Friday, February 20, 2026

Well...

What a terrible week. Not only has the work trip been quite frustrating, but it's not just work; I'm trying to refinance my house with the lower interest rates now in play, and there's been snags, and my assignment at church has had someone who's really anxious and pressing on something that she thinks is super urgent and needs immediate attention even though I'm out of town, and my dad's health has gone from bad to considerably worse over the last few months, accelerated even more in the last few weeks. I'll probably have to take some time to my folks house and help my mom out with him. And, who knows? At his age, these compounding health issues simply are not a great sign. His younger sister passed away a couple of years ago; it might be his time this year too, unless he can rebound shortly. 

So, my plans to have a semi-relaxing work trip didn't work out. When I wasn't frantically texting or calling people in my off time, I was pretty drained, and just kind of sat and vegged with my phone; either listening to music, blowing through YouTube videos that I was only semi-interested in, or otherwise doing things that required little to no brain power or emotional investment. I did not read anything other than a couple of chapters of Rise of the Seventh Moon. I'm still a little bit shy of halfway. Which is easy to tell, because I'm reading it on my Kindle app on my phone. 46% right now. Maybe I'll finish that with my additional personal travel that I'm doing tonight and this weekend in general. Sigh. I'll take my stuff if I go to my folks house too; I won't be busy literally the entire time, of course.

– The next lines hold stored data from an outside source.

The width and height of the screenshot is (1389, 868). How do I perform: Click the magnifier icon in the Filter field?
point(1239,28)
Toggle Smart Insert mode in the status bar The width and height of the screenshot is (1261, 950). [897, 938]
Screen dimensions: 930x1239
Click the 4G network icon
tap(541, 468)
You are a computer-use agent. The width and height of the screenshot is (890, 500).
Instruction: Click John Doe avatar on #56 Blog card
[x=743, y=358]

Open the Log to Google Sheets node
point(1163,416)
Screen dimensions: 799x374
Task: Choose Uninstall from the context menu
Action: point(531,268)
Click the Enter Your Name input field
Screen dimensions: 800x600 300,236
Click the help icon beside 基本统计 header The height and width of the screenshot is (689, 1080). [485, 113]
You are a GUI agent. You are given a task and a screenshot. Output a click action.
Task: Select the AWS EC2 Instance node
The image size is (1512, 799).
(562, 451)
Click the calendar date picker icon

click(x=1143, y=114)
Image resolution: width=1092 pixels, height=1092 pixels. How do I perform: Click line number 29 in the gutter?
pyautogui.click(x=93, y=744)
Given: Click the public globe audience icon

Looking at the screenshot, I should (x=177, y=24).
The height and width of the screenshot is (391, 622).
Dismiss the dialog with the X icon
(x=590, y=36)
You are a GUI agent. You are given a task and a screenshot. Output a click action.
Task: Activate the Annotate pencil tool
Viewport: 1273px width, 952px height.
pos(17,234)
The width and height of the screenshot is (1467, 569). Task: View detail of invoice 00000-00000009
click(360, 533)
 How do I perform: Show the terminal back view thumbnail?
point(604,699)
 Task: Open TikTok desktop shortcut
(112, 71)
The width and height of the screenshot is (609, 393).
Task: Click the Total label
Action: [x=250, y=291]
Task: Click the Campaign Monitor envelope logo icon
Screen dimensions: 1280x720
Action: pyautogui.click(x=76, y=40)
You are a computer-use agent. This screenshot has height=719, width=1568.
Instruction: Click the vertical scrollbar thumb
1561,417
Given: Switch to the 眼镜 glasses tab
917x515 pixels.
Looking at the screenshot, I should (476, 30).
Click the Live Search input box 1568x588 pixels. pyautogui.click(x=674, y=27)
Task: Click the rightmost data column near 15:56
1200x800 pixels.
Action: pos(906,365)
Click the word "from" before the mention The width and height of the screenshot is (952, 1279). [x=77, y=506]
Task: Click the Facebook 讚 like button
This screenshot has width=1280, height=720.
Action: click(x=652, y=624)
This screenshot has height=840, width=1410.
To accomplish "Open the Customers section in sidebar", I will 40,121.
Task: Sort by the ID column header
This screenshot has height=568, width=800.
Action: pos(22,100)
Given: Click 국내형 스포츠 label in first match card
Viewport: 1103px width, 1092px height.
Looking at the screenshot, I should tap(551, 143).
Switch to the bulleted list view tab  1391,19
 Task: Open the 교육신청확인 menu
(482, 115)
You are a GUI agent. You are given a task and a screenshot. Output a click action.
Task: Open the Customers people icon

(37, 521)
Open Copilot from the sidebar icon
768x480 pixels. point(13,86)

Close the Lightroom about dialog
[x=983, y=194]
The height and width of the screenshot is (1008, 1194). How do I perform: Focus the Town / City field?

The image is ChatGPT generated, of course, but it's a reasonably accurate facsimile. Maybe he's a little better looking than me, and maybe just a little bit grayer. (Or maybe not.) But otherwise, that's pretty close. Other than that I don't wear dress shirts like that very often, especially when sitting in a hotel room by myself. 

Anyway, yeah—sometimes life sucks, and sometimes the suckage lingers for a while. Don't get me wrong; things could be worse. But I've mostly just been very busy, very stressed, and very frustrated by things, and haven't had an avenue to "come down" and decompress very well. I think that's part of the reason I've embraced SWTOR so much lately; it's a pretty brainless activity that accomplishes that. Without it, my more aggressive reading plans ended up not being the best—they required more mental horsepower than I had left at the end of the day. 

I do need to mark my completed book in my tracker, but with only one complete, that's not super urgent. I just don't want to forget it. Although maybe I don't need to worry so much about tracking my reading. I've only done that for the last four years, and I was reading just fine before that. I did find that tracking my reading ended up encouraging me to read more, but even that wasn't necessarily consistent. 2024 wasn't a good year for reading, for instance, even though it was a good year for tracking what relatively little I read. 

Anyway, it's nice to make plans, even for something as frivolous as how to spend my free time while out of town on a business trip, but making plans is no guarantee of keeping plans. I don't know if this is literally true, and Google's seach AI seems to suggest "sorta" but I'm feeling it today.